== Segment start ==

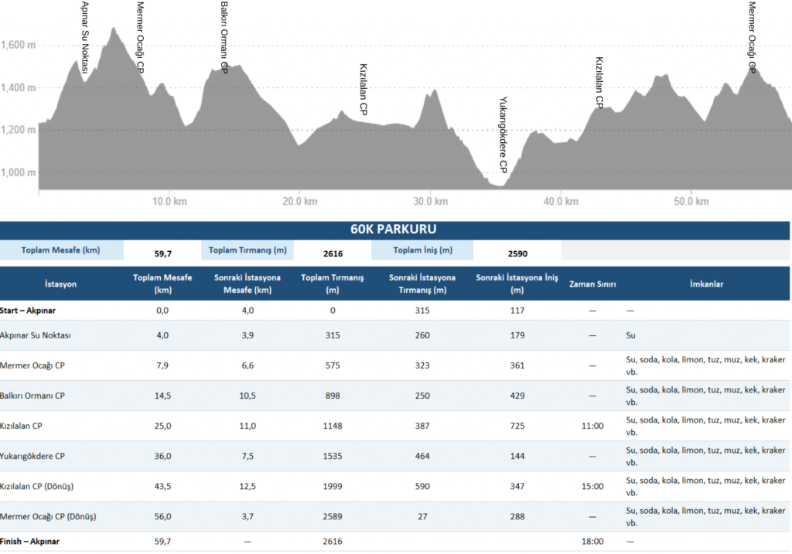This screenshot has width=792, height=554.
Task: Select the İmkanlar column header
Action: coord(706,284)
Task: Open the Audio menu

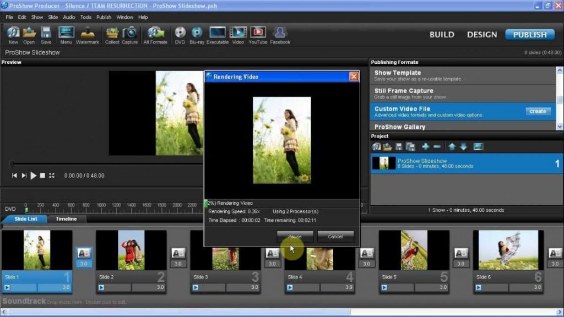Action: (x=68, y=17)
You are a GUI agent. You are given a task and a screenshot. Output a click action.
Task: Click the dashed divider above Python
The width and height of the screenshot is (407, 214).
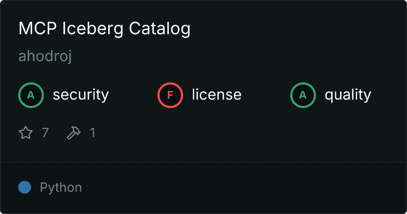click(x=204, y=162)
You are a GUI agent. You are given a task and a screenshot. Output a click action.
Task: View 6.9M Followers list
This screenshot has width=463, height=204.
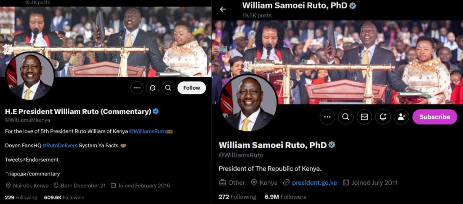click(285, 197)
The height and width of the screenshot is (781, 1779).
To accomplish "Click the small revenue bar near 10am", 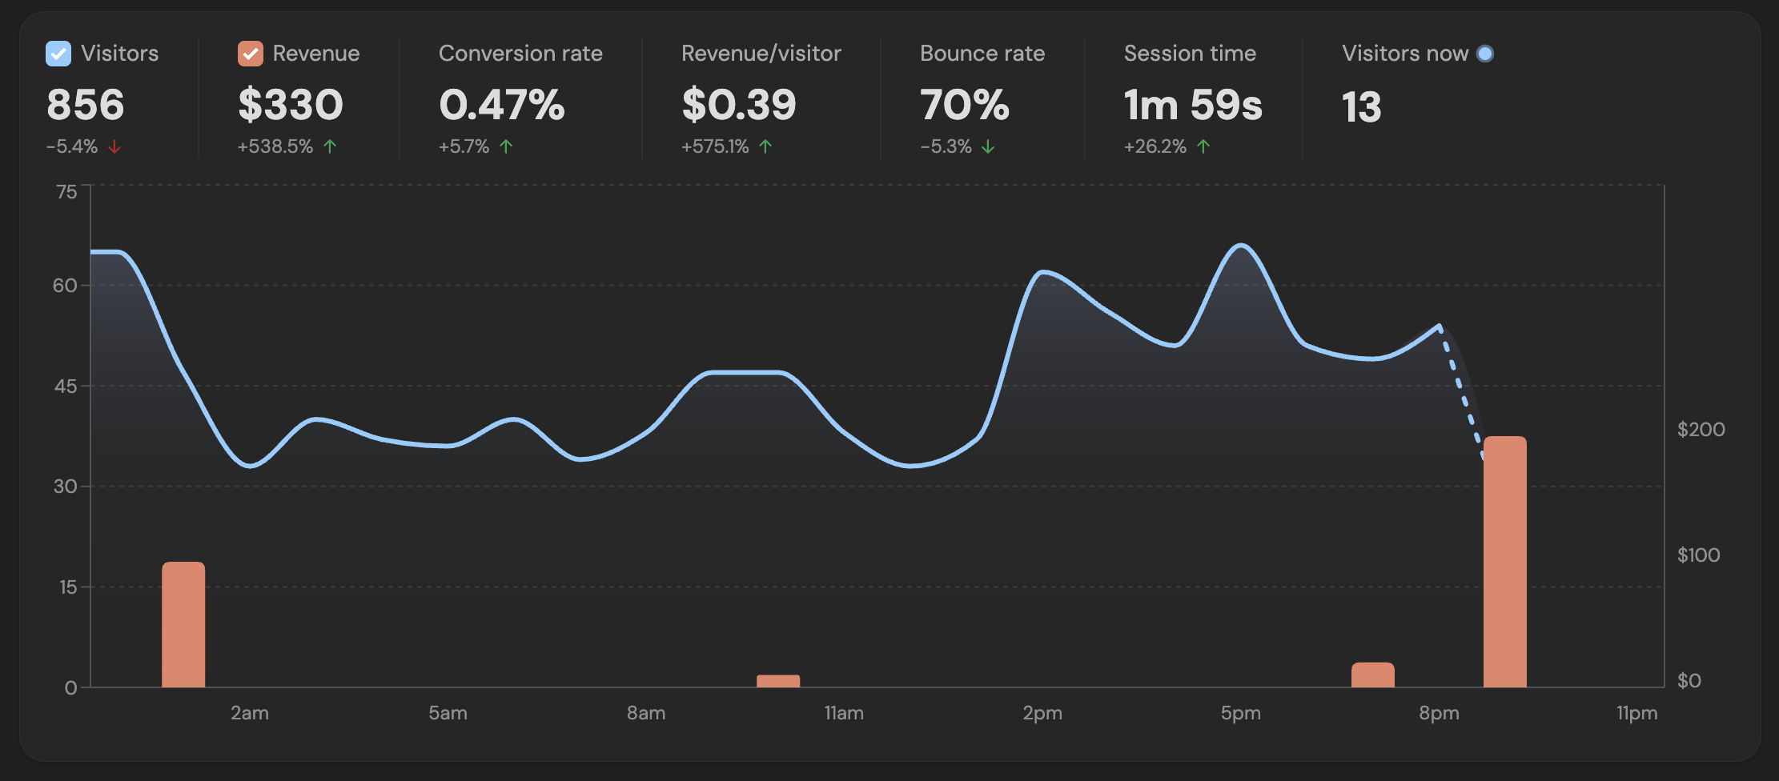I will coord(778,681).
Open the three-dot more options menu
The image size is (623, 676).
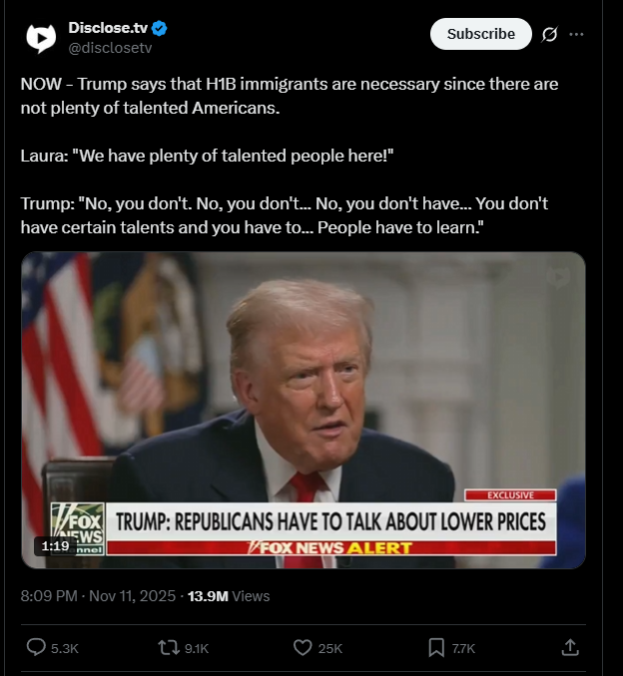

== Segment end ==

→ Task prompt
Without the pictures, repeat exactly the lines running from the line containing "Open the three-dot more options menu" through the end of the data, both ends included.

→ Reply to the exercise
Open the three-dot more options menu
The image size is (623, 676).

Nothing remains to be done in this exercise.